**Task brief**
Taking the data below line by line, count those that include the word "icon" and report the number alone.

[Dataset entries]
Start of Block
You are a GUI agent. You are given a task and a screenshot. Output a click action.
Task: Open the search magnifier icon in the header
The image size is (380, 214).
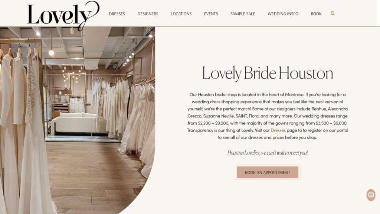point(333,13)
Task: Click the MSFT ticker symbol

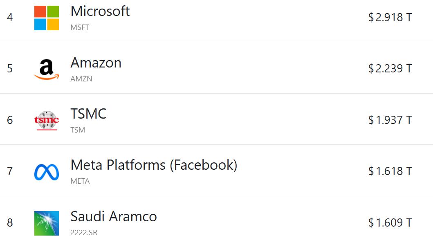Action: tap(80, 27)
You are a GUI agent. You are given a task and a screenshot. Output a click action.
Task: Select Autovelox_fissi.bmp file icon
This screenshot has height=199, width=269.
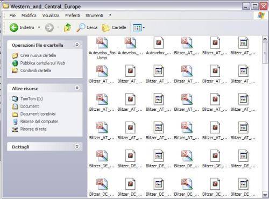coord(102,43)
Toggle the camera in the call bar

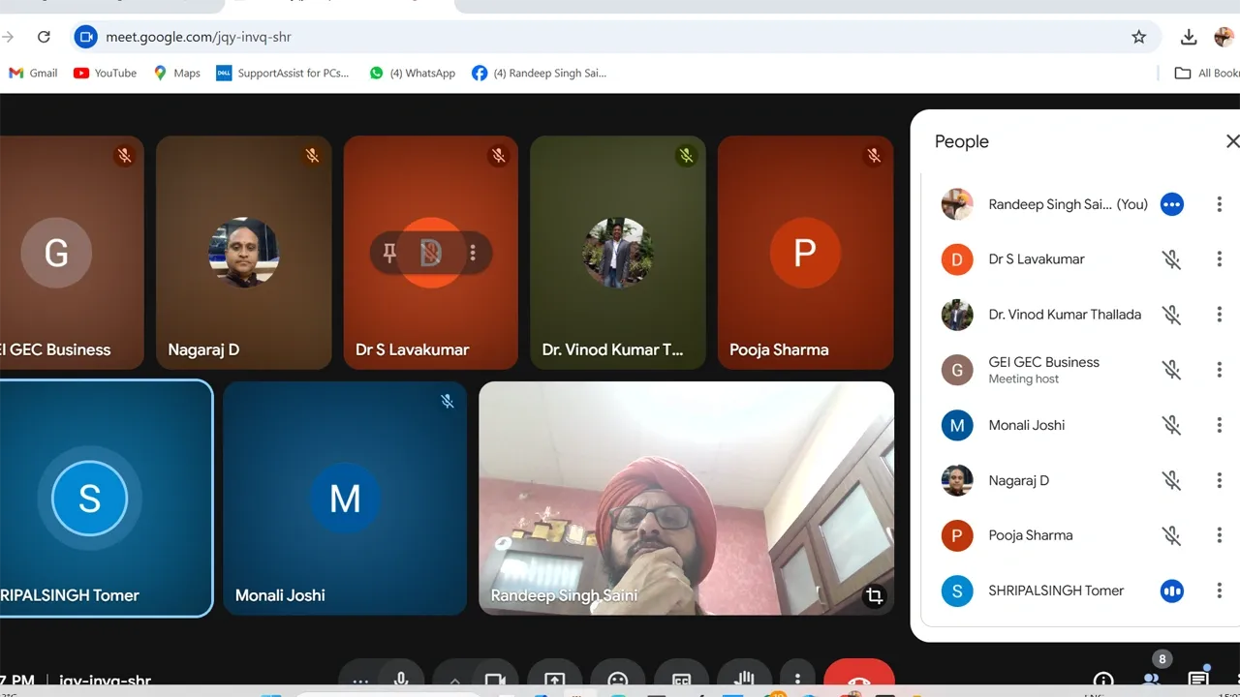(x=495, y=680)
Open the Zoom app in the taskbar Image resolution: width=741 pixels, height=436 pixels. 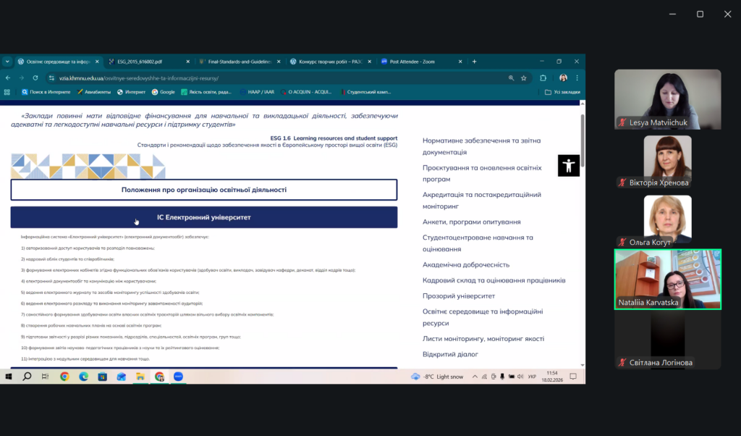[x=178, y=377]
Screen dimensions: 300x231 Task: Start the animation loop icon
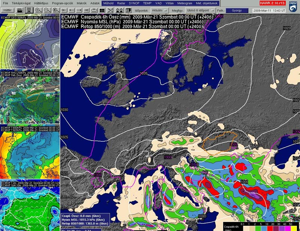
End of Block
**Solution to this problem**
3